I decided to finally try to start dating in 2022, I downloaded Tinder, posted a few selfies and got hardly any matches and the matches I got never talked to me or replied to my messages. After about 2 weeks or so I just deleted Tinder and sort of tucked my tail between my legs. I didn’t try dating again for 2 1/2 years until recently. I downloaded Bumble maybe 2 weeks ago and I spent 4 days or so liking hundreds of accounts (probably 100-150 or so) and went through thousands of accounts, all I got was 1 like and it wasn’t even a match. I deleted Bumble with the same sort of embarrassing feeling I had when I deleted Tinder.

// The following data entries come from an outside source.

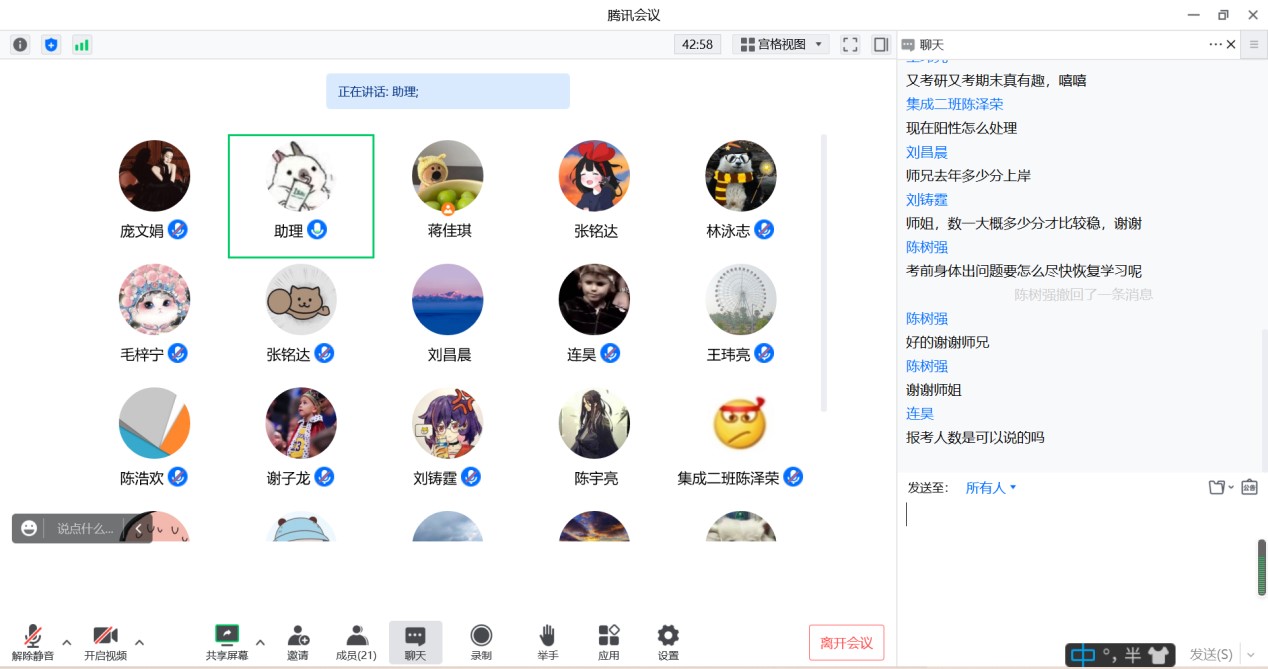
Task: Click the chat message input field
Action: 1070,560
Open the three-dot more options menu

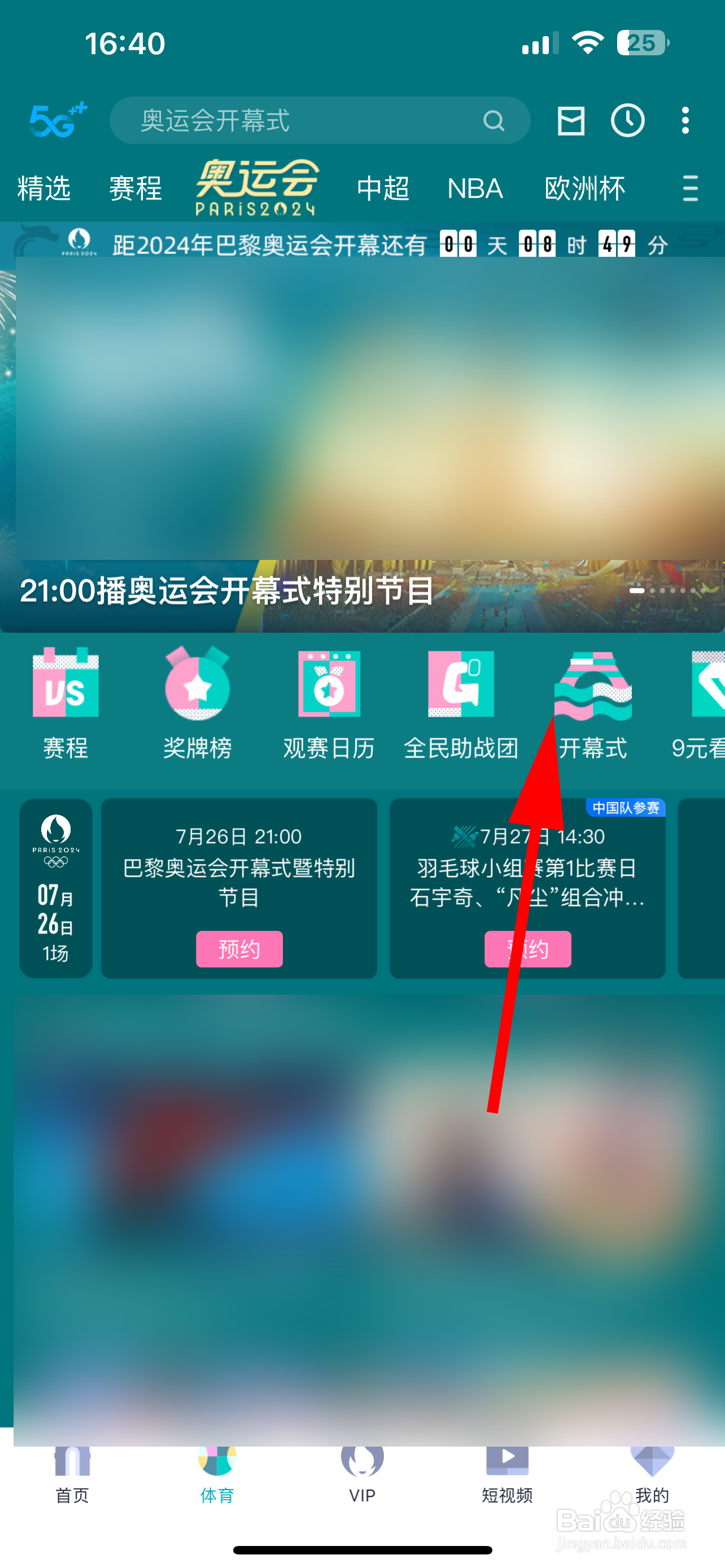(x=685, y=121)
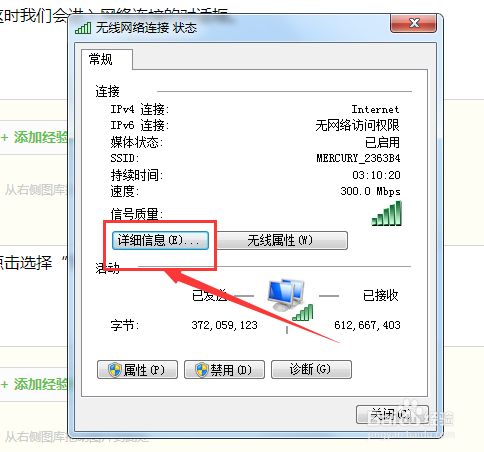Viewport: 484px width, 452px height.
Task: Click the SSID value MERCURY_2363B4
Action: [358, 158]
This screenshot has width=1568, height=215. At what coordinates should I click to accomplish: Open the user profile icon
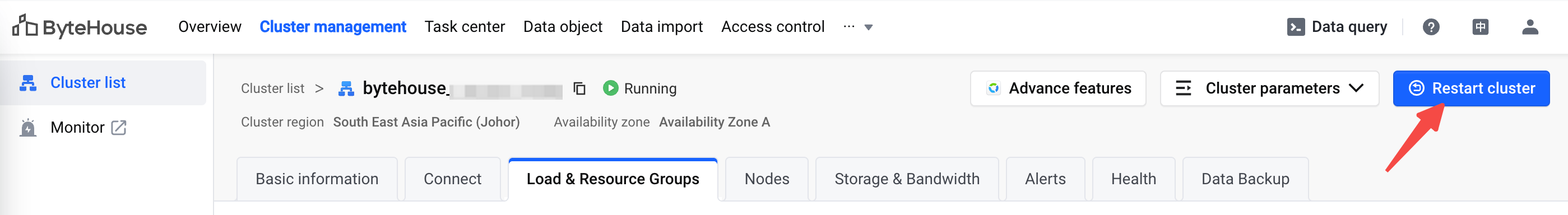(1530, 27)
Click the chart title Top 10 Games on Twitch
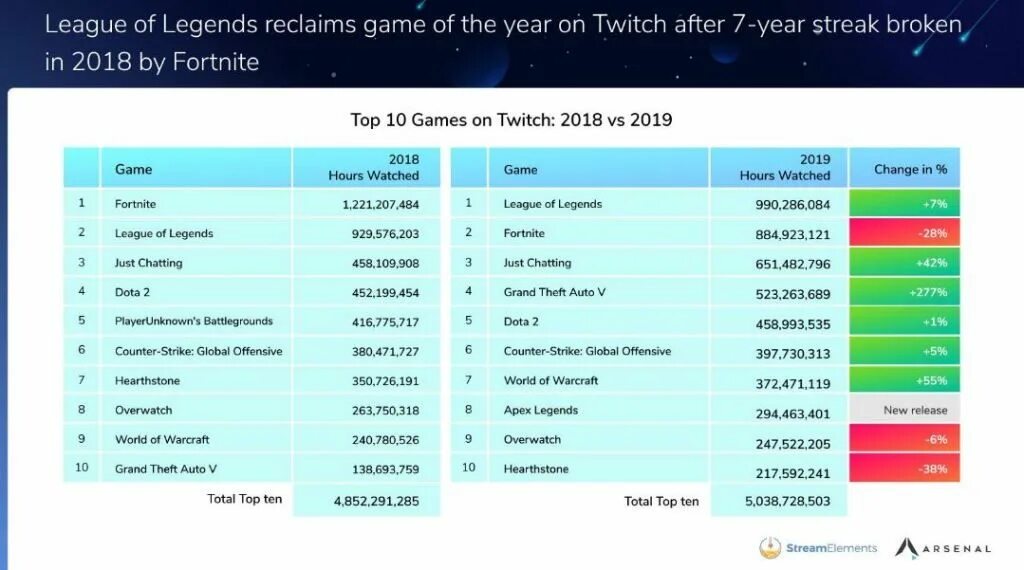This screenshot has width=1024, height=570. click(511, 120)
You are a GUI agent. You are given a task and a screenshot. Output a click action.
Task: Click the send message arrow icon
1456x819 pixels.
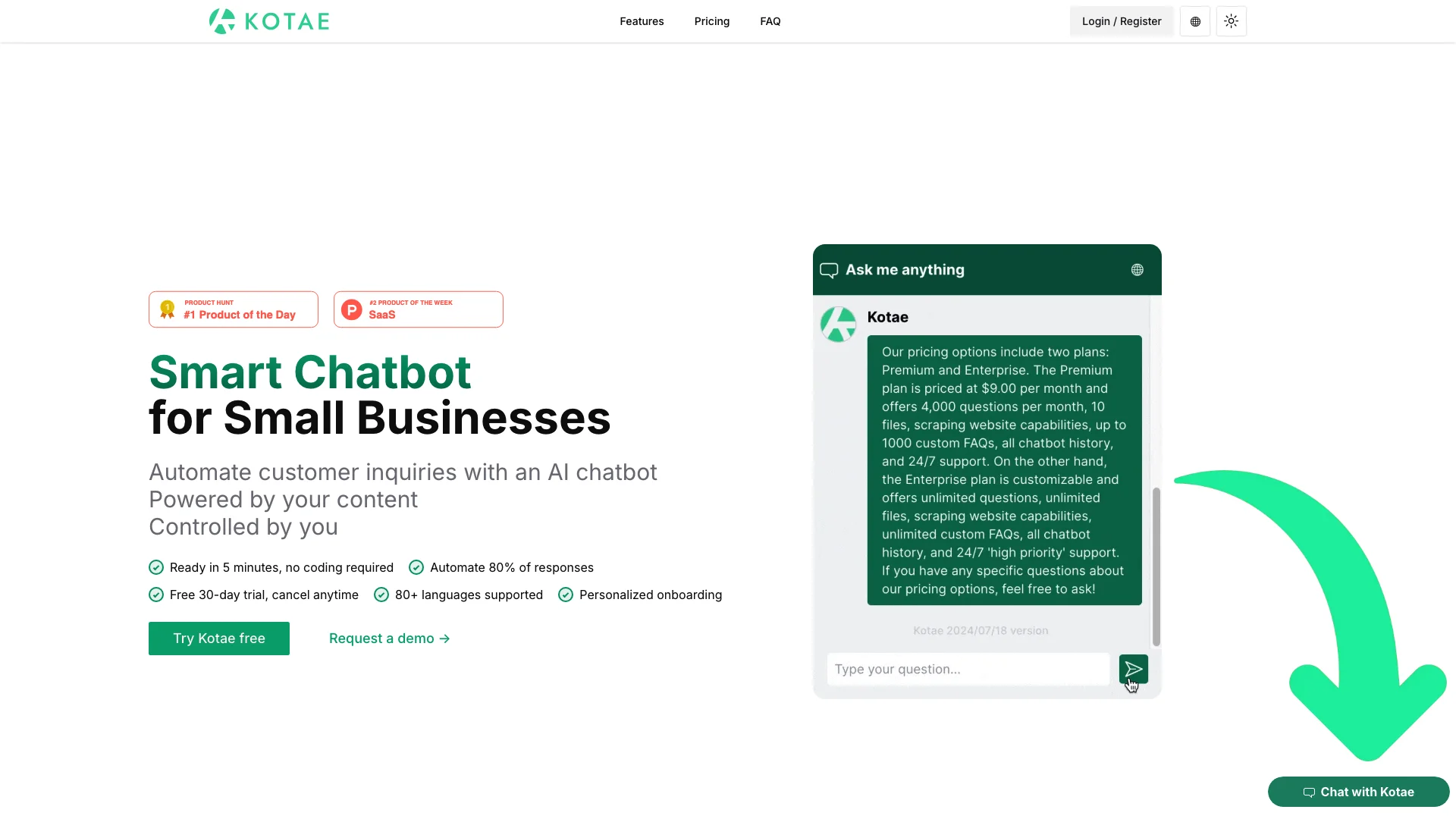point(1132,669)
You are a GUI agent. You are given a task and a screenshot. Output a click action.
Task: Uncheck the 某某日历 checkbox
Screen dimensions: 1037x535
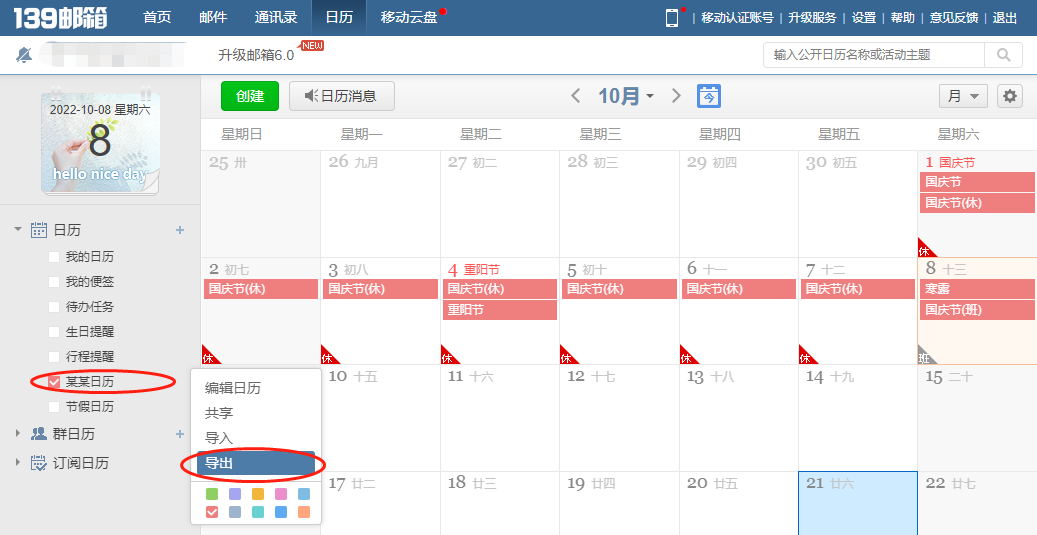click(x=54, y=382)
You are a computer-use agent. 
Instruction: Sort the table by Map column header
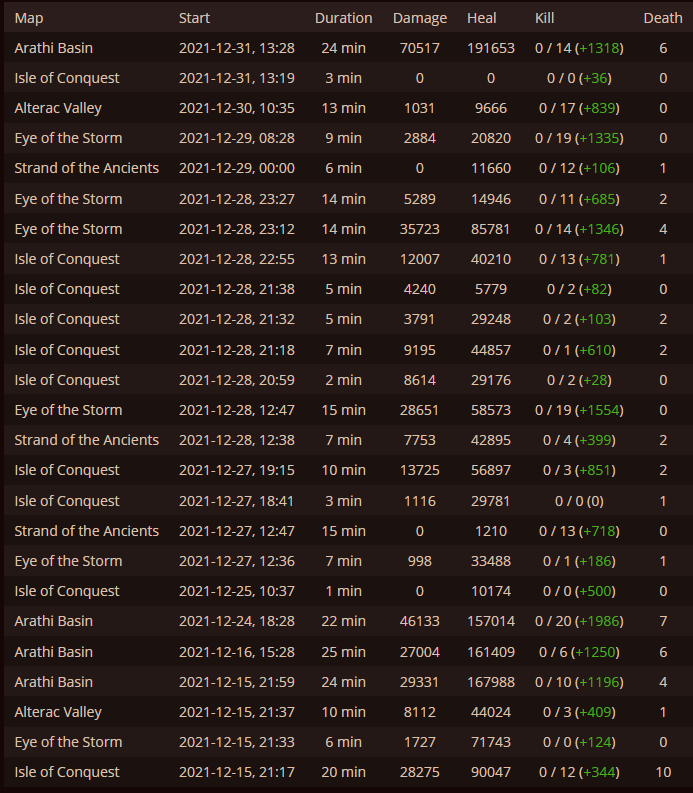[x=29, y=18]
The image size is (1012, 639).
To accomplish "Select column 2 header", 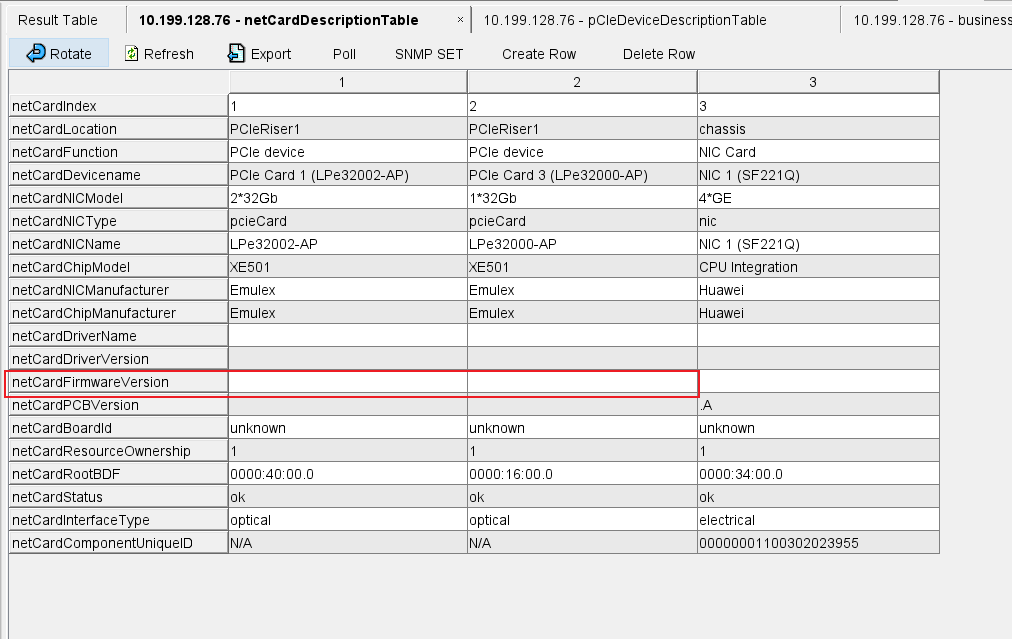I will click(x=577, y=82).
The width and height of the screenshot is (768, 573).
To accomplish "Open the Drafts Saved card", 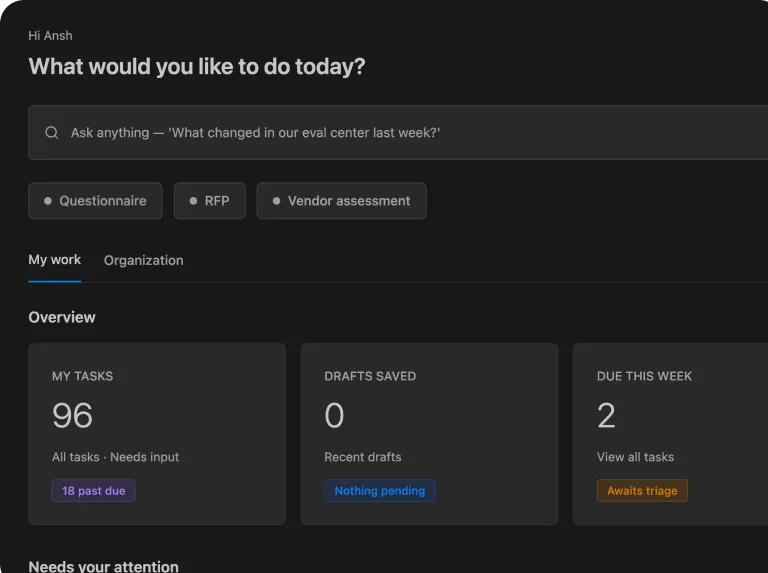I will click(x=430, y=434).
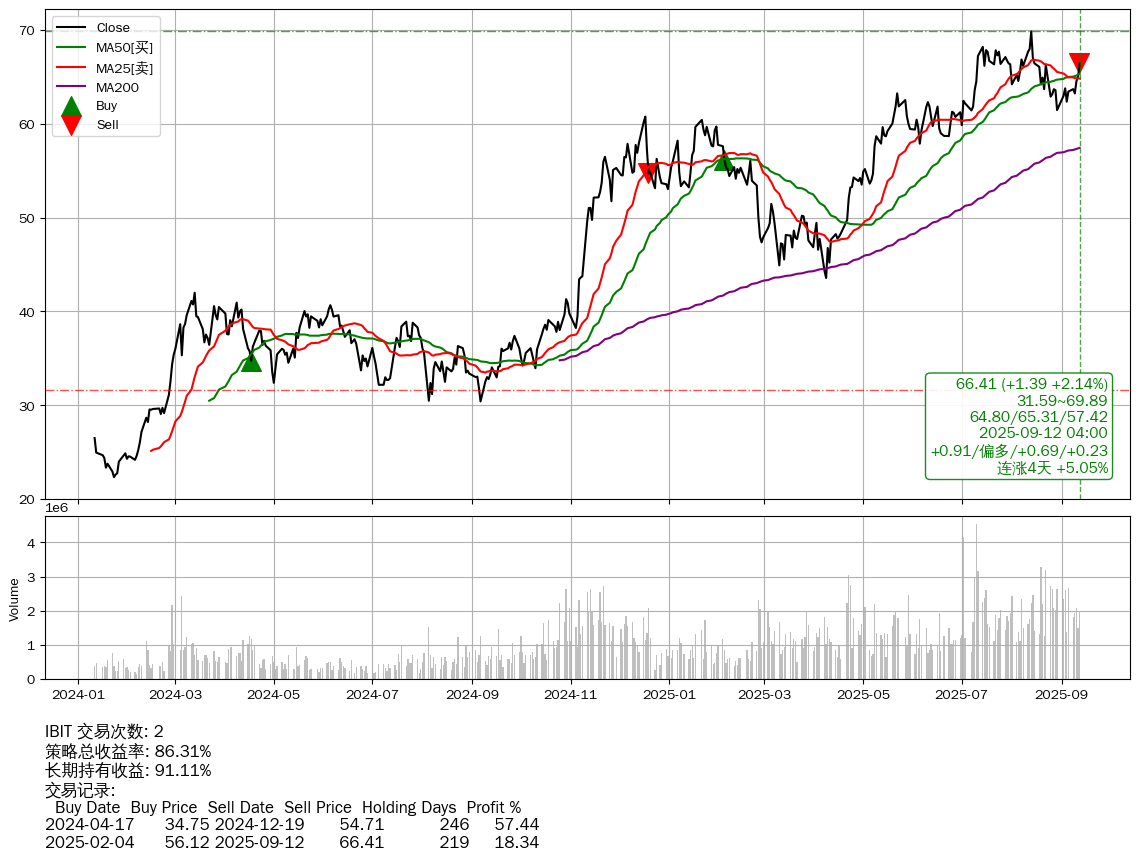Click the green Buy triangle in legend

tap(71, 106)
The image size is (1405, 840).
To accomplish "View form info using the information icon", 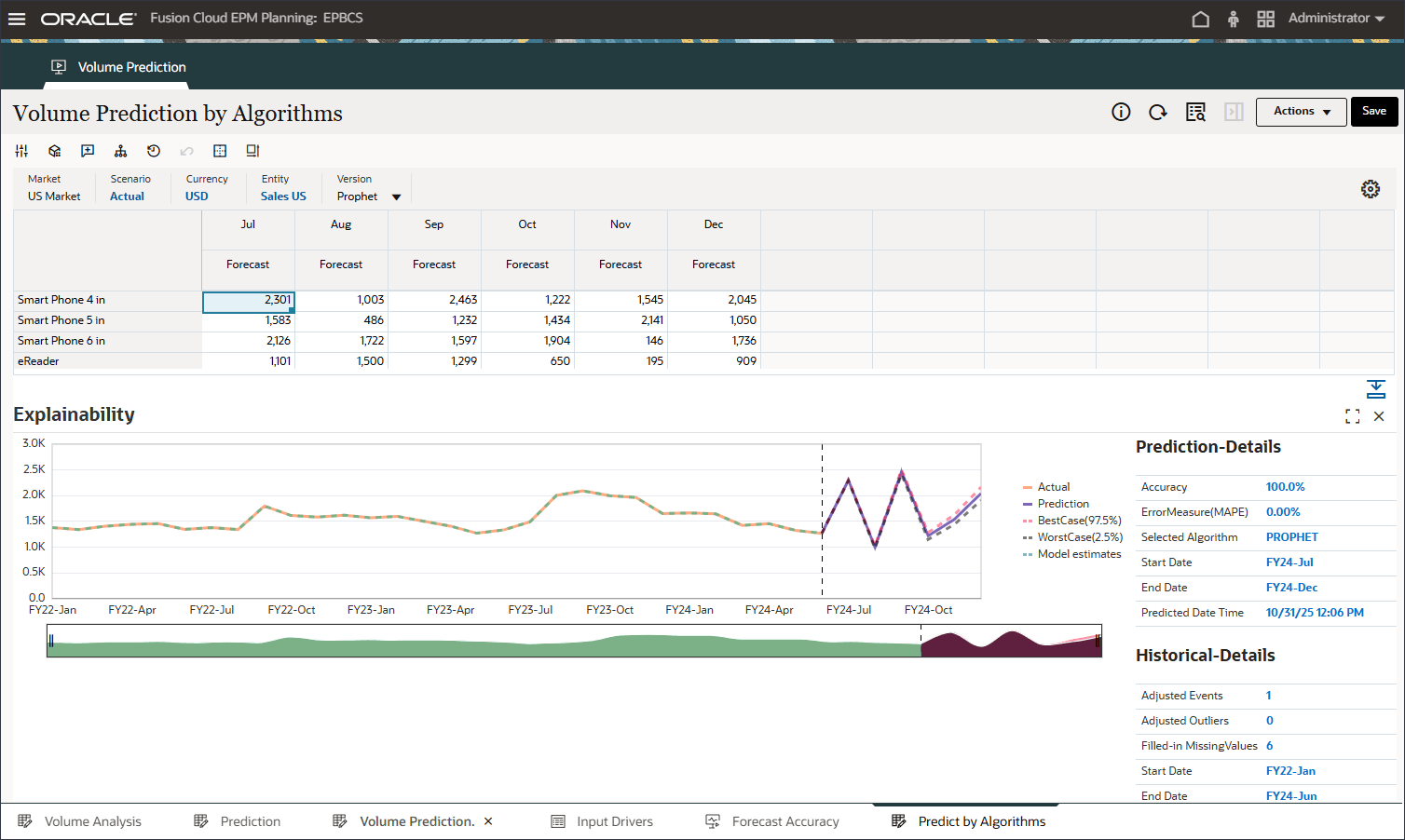I will tap(1120, 111).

I’ve accepted that I’m never gonna be a physically attractive guy but one thing I’ve learned is that I can’t be upset. The reason why I can’t be upset is because I did everything I could and I built a positive lifestyle that I never would’ve had without emotional pain. I did everything I could so just because it didn’t workout doesn’t mean it wasn’t worth it. This is sort of a message to any other guys who feel this way. As long as you did everything you could you can’t really be upset. I may have to live this life solo (I’m almost 25 now) but at least I’m closer to becoming the best version of myself.

Comments

  1. malbec80s Avatar

    Man. 24/5 ? what a baby lol, you are young kid im 43 and didn’t find my first kiss til 27, first fuck at 32 no lie. I was short and fat, broke and a nerdy from K-12. But I too went on a health journey for 2 years and shed 50lbs, i was more confident but still a lot of self esteem/confidence issues… i pursued money, can’t say it’s for everyone but it kept me driven. The grit and self love over all that pain, suffering, loneliness finally started paying off in my 30s. I fully embraced myself and I guess it really showed in social settings, i spoke about the things i was passionate about which the gals told me show cased my intellect and passion a lot which some of them really found attractive, pair that with being successful def didn’t hurt.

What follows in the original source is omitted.